Several studies have documented an overlap in the clinical factors traditionally associated with calcific valve disease and coronary atherosclerosis [3338]. In the prospective population-based Cardiovascular Health Study, which included 5621 adults over the age of 65 years, clinical factors associated with calcific aortic valve disease included age, gender, smoking, hypertension, and hyperlipidemia [33]. However, CKD was not included as a potential contributor to aortic valve calcification and stenosis in these studies. In contrast, our study demonstrated that conventional risk factors for cardiovascular atherosclerosis were not independently related to the progression of aortic valve disease, possibly because they were well-controlled. Despite receiving adequate risk factor management, more than half of the patients developed CKD in the present study, and CKD, even pre-stage 5 CKD, has a more powerful impact on the presence and severity of AS than other conventional risk factors for atherosclerosis in patients at high risk for CAD. These results indicate that patients with CKD should be included as part of the highest risk group for the progression of calcific aortic valve disease. Aortic valve calcification impairs the movement of aortic valve leaflets, which affects cardiac function, and can only be alleviated through costly and invasive procedures. Therefore, early diagnosis of and interference with aortic valve calcification could provide enormous clinical benefits.

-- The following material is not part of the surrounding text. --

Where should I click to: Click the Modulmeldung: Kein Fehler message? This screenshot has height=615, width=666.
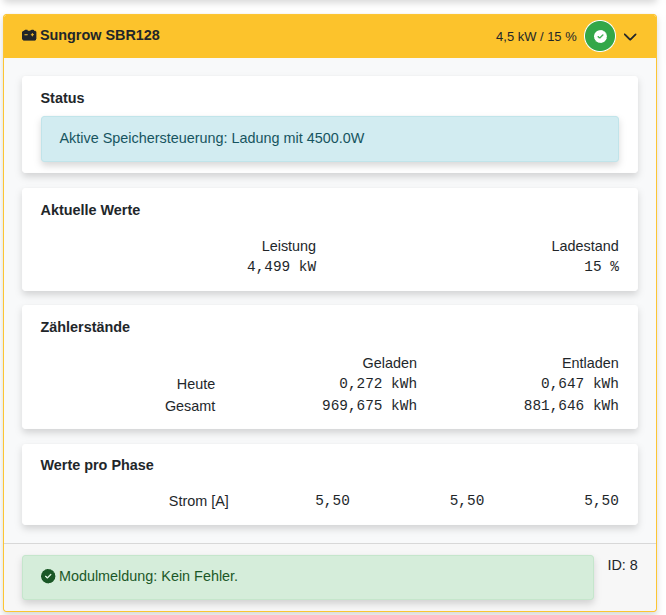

Although 34% of patients were diagnosed with AS based on AVA, the average value of their peak velocities and mean pressure gradients across the aortic valve were only 1.70 ± 0.41 m/sec and 6.20 ± 3.28 mmHg, respectively. Patients with AS in our study population were older, had smaller body size, were more often women, and had smaller LVOT diameter compared with those without AS, which may partially be associated with low-flow and low-gradient AS [39]. Nevertheless, the present study demonstrated that presence of both with CKD and CAD had a great impact on reduced AVA index and elevated peak velocity across the aortic valve.

A potential limitation of the present study was the small sample population, although we succeeded in testing our primary hypothesis, which showed the impact of CKD on the presence and the severity of AS in patients at high risk for CAD. Three dimensional measurements of LVOT and aortic valve area were not involved in this study. However, Doppler-derived estimation of AVA using two-dimensional transthoracic echocardiography is considered to correlate well with simultaneous catheter-derived measurements, and is widely used clinically [1416]. Invasive pressure measurements were not involved in the present study; therefore, evaluation of AVA using Gorlin's formula was not possible. Also, direct measures of LV end-diastolic pressure or pulmonary wedge pressure were not possible. Accordingly, E/E' was recruited as a marker of LV filling pressure in the present study [17, 18]. Finally, evaluation of the rate of progression of aortic stenosis or the clinical outcome was not included in our study. The long-term effect of CKD on the progression of calcific aortic valve disease warrants further investigation.